The GPS week number rollover is a phenomenon that happens every 1,024 weeks, which is about 19.6 years. The Global Positioning System (GPS) broadcasts a date, including a week number counter that is stored in only ten binary digits, whose range is therefore 0–1,023. After 1,023, an integer overflow causes the internal value to roll over, changing to zero again. Software that is not coded to anticipate the rollover to zero may stop working or could be moved back in time by 20 or 40 years. GPS is not only used for positioning, but also for accurate time. Time is used to accurately synchronize payment operations, broadcasters, and mobile operators.

1999 occurrence 

The first rollover took place midnight (UTC) August 21 to 22, 1999.

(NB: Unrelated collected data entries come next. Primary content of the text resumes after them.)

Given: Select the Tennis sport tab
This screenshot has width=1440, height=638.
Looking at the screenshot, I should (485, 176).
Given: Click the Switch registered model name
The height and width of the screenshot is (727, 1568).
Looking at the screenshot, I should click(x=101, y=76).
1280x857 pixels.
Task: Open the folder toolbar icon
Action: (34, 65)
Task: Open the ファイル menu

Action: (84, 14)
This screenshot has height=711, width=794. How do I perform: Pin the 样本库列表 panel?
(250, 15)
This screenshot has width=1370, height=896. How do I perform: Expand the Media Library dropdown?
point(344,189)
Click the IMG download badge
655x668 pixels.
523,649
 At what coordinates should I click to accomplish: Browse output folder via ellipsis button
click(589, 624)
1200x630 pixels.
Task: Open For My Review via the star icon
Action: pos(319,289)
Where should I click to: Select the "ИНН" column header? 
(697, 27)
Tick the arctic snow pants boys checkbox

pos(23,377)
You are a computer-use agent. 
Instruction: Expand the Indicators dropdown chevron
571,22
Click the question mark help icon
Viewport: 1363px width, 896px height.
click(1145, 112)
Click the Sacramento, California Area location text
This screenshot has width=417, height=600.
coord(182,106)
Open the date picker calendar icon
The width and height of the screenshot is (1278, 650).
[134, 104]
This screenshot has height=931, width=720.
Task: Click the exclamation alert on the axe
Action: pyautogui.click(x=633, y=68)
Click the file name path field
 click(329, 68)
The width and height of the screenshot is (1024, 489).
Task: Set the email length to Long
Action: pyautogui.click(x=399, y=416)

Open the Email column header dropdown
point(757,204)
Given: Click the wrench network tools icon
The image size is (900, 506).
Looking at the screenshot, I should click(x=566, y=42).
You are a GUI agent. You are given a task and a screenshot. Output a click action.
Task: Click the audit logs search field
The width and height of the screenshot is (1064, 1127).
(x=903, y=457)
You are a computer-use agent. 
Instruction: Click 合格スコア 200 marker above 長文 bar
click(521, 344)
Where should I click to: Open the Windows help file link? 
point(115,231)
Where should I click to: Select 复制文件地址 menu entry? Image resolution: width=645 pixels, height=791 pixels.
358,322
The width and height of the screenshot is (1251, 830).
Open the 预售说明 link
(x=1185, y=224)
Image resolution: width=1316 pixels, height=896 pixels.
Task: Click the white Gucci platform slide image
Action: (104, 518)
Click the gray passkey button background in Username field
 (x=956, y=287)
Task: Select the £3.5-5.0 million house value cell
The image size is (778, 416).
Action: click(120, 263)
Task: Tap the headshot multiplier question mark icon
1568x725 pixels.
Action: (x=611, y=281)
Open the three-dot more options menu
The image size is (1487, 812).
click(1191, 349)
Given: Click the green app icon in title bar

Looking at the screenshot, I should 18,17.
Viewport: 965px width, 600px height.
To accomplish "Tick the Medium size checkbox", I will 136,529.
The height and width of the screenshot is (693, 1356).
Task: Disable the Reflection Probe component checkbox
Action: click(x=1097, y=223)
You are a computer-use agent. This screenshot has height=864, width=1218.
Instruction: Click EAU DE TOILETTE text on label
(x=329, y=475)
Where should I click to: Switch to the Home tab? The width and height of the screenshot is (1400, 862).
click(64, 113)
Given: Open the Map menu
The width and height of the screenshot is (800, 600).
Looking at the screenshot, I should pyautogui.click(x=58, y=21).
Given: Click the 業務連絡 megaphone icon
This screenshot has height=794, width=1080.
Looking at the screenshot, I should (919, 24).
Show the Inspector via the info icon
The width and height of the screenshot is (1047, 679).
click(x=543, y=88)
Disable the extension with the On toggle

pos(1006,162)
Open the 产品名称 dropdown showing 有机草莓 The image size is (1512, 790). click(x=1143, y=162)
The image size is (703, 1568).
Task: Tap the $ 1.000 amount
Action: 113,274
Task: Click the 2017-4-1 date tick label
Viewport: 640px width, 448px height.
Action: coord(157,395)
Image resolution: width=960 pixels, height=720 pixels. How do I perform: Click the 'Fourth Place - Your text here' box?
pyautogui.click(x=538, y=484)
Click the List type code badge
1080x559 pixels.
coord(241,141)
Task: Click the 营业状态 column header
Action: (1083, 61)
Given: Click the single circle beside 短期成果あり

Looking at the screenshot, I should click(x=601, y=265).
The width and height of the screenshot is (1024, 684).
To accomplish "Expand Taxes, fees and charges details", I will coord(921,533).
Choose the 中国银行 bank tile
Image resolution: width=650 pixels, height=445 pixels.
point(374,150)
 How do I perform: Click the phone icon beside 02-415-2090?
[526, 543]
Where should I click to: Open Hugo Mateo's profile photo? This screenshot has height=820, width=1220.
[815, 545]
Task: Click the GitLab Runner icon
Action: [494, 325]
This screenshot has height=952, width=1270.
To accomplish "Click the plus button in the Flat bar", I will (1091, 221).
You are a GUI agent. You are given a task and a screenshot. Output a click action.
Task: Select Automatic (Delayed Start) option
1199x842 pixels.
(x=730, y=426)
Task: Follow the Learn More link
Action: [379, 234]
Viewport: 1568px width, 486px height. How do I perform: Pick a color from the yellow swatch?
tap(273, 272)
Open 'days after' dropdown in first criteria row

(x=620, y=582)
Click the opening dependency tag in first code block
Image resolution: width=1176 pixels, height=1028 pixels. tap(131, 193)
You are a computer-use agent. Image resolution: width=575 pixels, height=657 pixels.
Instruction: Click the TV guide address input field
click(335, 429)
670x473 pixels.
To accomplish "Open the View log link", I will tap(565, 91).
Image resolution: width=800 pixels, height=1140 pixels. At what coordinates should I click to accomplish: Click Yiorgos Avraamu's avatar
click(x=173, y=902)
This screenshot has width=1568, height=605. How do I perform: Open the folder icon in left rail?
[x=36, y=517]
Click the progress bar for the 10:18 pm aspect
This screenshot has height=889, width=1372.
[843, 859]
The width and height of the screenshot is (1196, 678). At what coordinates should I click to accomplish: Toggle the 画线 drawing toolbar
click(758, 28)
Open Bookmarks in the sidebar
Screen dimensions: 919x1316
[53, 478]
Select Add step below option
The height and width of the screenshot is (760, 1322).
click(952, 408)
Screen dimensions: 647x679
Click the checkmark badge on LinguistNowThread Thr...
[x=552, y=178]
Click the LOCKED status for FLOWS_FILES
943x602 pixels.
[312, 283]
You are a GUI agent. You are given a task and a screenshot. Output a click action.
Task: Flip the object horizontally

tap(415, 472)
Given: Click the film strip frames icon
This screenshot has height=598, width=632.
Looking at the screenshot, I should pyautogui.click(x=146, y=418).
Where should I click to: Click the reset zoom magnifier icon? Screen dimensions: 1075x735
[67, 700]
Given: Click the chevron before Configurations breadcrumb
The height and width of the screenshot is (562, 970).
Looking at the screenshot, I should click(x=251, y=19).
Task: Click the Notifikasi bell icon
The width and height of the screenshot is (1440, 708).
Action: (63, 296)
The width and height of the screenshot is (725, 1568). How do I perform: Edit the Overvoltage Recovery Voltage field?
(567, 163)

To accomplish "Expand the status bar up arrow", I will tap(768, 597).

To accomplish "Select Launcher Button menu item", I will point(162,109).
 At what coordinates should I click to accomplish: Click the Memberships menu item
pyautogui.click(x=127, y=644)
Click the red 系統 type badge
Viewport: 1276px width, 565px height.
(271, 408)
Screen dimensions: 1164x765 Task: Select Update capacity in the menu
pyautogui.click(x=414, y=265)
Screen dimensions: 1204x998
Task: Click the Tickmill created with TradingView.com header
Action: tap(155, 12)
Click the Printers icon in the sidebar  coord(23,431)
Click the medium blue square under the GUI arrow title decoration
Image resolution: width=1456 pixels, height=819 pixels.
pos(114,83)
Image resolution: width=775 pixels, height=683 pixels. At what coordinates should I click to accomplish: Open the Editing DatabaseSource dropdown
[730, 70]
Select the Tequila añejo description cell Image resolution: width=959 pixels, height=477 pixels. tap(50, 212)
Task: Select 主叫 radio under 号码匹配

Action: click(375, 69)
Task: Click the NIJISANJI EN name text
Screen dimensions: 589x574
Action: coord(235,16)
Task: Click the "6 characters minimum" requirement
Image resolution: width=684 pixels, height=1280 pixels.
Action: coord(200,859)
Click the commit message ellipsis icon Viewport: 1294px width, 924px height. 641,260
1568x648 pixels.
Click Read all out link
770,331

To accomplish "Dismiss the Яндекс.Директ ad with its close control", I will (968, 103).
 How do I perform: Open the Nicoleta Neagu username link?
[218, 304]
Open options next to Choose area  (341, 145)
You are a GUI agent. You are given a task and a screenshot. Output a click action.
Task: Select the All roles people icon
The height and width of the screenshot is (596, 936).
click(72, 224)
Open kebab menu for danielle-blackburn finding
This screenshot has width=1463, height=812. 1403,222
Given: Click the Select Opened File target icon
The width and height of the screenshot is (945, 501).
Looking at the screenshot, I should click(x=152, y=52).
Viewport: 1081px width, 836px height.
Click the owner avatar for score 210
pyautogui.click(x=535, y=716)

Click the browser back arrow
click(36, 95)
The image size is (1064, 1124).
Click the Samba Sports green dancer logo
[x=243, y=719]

NavCen issued an advisory prior to the rollover stating that some devices would not tolerate the rollover. Because of the relatively limited use of GPS during the 1999 rollover, disruption was minor.

2019 occurrence 

The second rollover occurred on the night of April 6 to 7, 2019, when GPS Week 2,047, represented as 1,023 in the counter, advanced and rolled over to 0 within the counter. The United States Department of Homeland Security, the International Civil Aviation Organization, and others issued a warning about this event.

Effects 

Products known to have been affected by the 2019 rollover include Honeywell's flight management and navigation software that caused delays for a KLM flight and cancellations for numerous flights in China because the technicians failed to patch the software.
Furthermore, the New York City Wireless Network (NYCWiN), a private network for New York City's municipal services, crashed.
Other products that were affected by the rollover include cellphones that were sold in 2013 or earlier, certain types of older Vaisala radiosonde groundstations, suspending launches at some stations for up to two weeks, NOAA's weather buoys,
many scientific instruments,
and consumer GPS navigation devices.

Prior to return to normal standard time from daylight saving time during the morning of November 3, 2019, Apple issued a warning to owners of iPhone and iPad devices sold before 2012 to update or risk losing Internet connectivity.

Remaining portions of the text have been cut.